Firstly, the key efficacy end point used in Multaq’s pivotal AF trial (the ATHENA study) was unconventional for this indication and we believe that the drug’s data failed to fully resonate with prescribers. This effect was compounded by Multaq’s modest efficacy on traditional antiarrhythmic measures, which interviewed thought leaders tell us is one of its key drawbacks. These issues aside, safety has been the watchword for Multaq in 2011 and we predict that one event in particular will have a major impact on the drug’s future outlook. While January witnessed a liver safety alert being issued by regulatory agencies, July saw the suspension of Multaq’s Phase III PALLAS trial in permanent AF patients; what was once seen as a strategic move to expand the drug’s share of the AF market, ended with alarming results – Multaq was shown to significantly increase the risk of mortality in patients with permanent AF compared to placebo. We expect that this event will be hard to overcome for Multaq despite the fact that very different patients were studied in the PALLAS trial compared to the drug’s earlier, successful, ATHENA study.
As the medical community begins to re-evaluate Multaq’s value proposition, what emerging therapies are in development for AF, and do they have the potential to address the remaining unmet need for safer and more effective antiarrhythmic drugs? In the sections below, I profile two key therapies that are in early stage development for AF.
Oral vernakalant (Cardiome/Merck). The IV formulation of this new antiarrhythmic won approval in Europe last year (where it is marketed as Brinavess) for the acute cardioversion of AF. Oral vernakalant, on the other hand, remains in early clinical development. Cardiome had previously completed Phase II testing of oral vernakalant; however, Merck has since decided to study the drug in a new series of Phase I and II trials using higher doses. Although amiodarone’s high level of antiarrhythmic efficacy creates an important barrier to entry for emerging antiarrhythmic drugs for AF, we believe that oral vernakalant has the potential offer important benefits over existing treatment options.

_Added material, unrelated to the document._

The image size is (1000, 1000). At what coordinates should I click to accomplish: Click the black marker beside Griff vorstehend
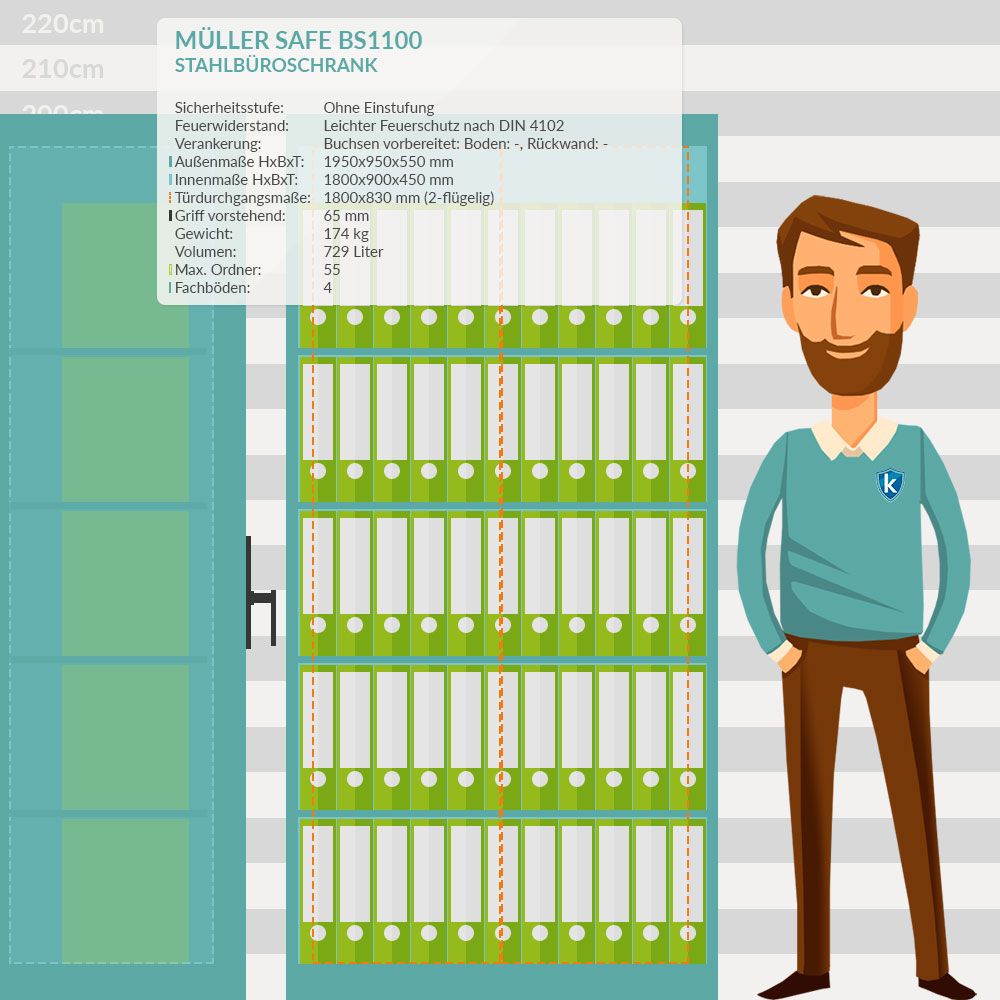170,216
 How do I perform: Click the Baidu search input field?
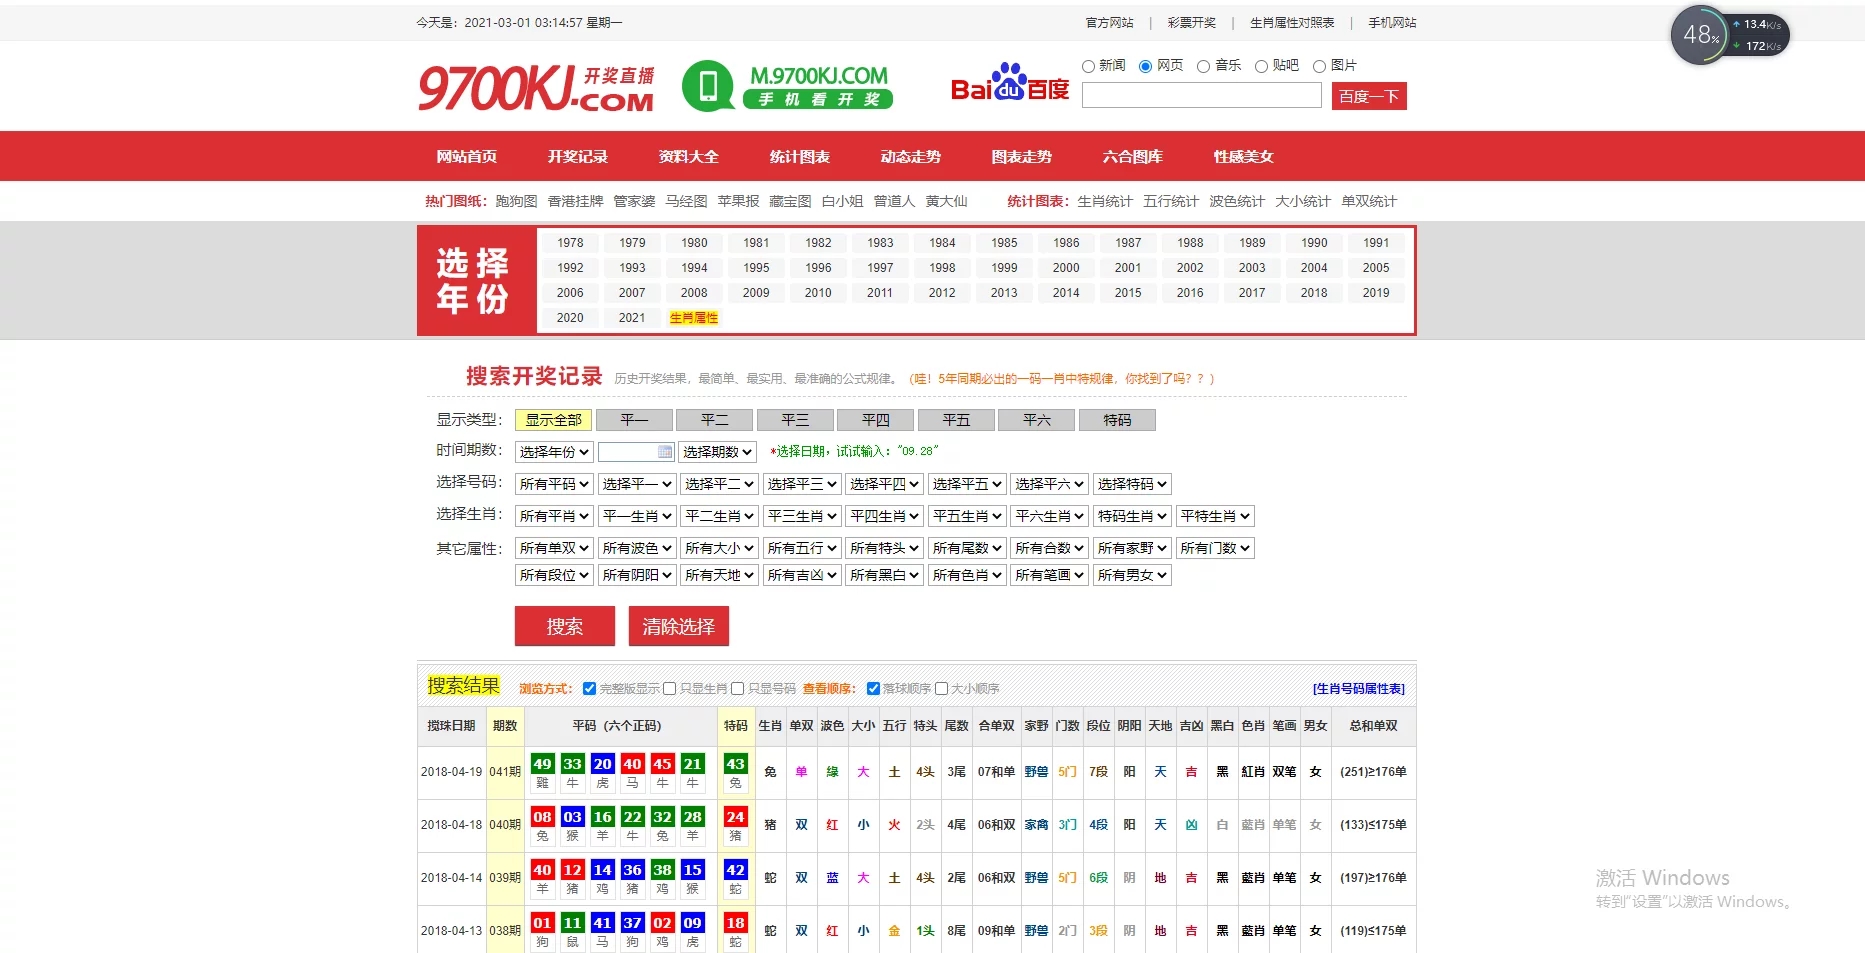click(x=1202, y=95)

Vanoxerine (ChanRx). Vanoxerine was initially in clinical development for Parkinson’s disease and depression but recent preclinical studies have revealed its prominent antiarrhythmic effects. ChanRx, a startup company that was spun out from a CRO specializing in cardiac safety studies, recently announced that it had closed its Series A funding to advance IV vanoxerine through to Phase IIb development for AF cardioversion.
Oral vanoxerine remains in preclinical development, but a recent study provided the first insight into its efficacy for AF; the drug terminated AF and atrial flutter in a disease model of AF and prevented the arrhythmias from being re-induced.
In the antiarrhythmic drug arena, 2011 has been a year of re-evaluation, by physicians and regulators, of Multaq’s risk-benefit profile. Nonetheless, the diverse AF pipeline holds great potential. In addition to oral vernakalant and vanoxerine, several other companies are developing novel agents for AF that we anticipate will provide important benefits to patients and propel growth of the AF market. In particular, atrial-specific antiarrhythmic drugs, that are in early stage clinical development by Xention and Bristol-Myers Squibb/Teijin, could have an unprecedented level of safety and, therefore, satisfy a major unmet need in AF.